In the case where the force is perpendicular to the lever arm and to the axis of rotation you can simply multiply the scalars. In other cases, the force will be transferred through the bearing or whatever is constraining the motion to be rotation about the axis.
In the example from Wikipedia shown above, if we visualize the earths gravity as being in the z axis, the weight the motor can drive is essentially unlimited if the rotation axis is vertical. That's because the motor need only provide the torque to accelerate the mass, and that can take place slowly for bigger masses.
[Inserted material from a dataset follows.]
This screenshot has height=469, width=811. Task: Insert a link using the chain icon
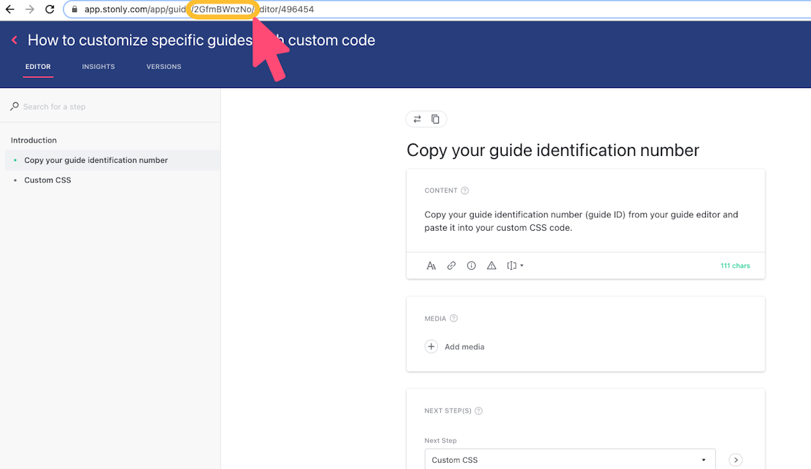point(451,266)
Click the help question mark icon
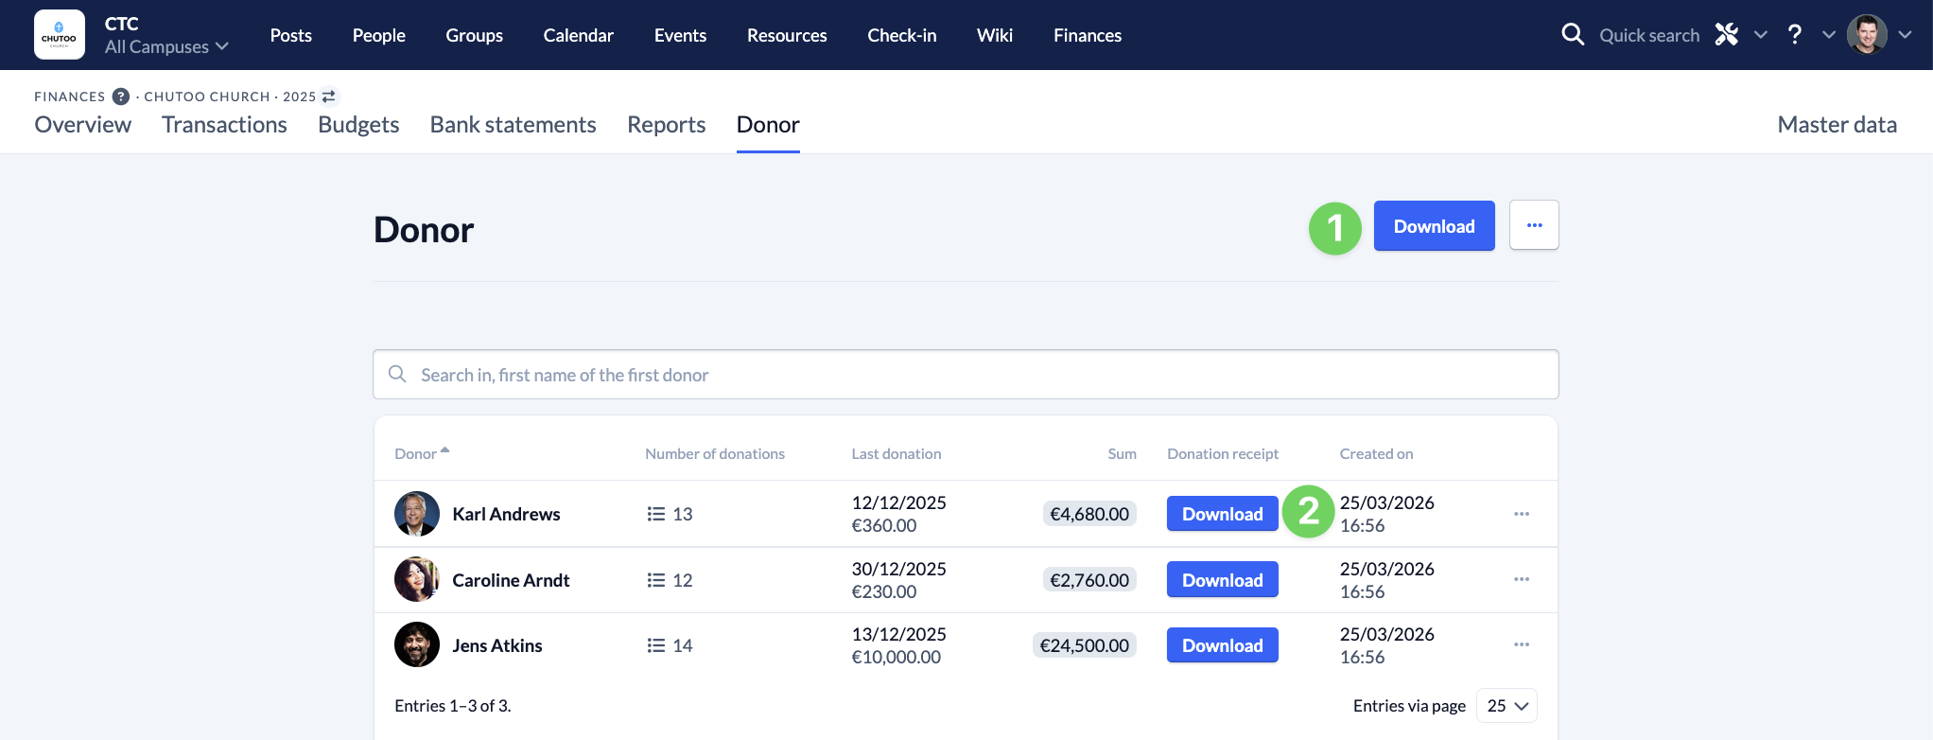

If the rotational axis is horizontal with the lever arm perpendicular, then the maximum torque is when the lever arm is horizontal, and the magnitude is the length of the lever arm (say 1cm) multiplied by the force (that experienced by 1kg or about 9.8N).
The same torque can be created by 100g at 10cm or 10g at 1m.
If an equal lever-arm-times-mass was horizontally opposed (statically balanced) then there would be no hard limit to the mass, just as in the first case (at some point the friction in the bearings would cause problems).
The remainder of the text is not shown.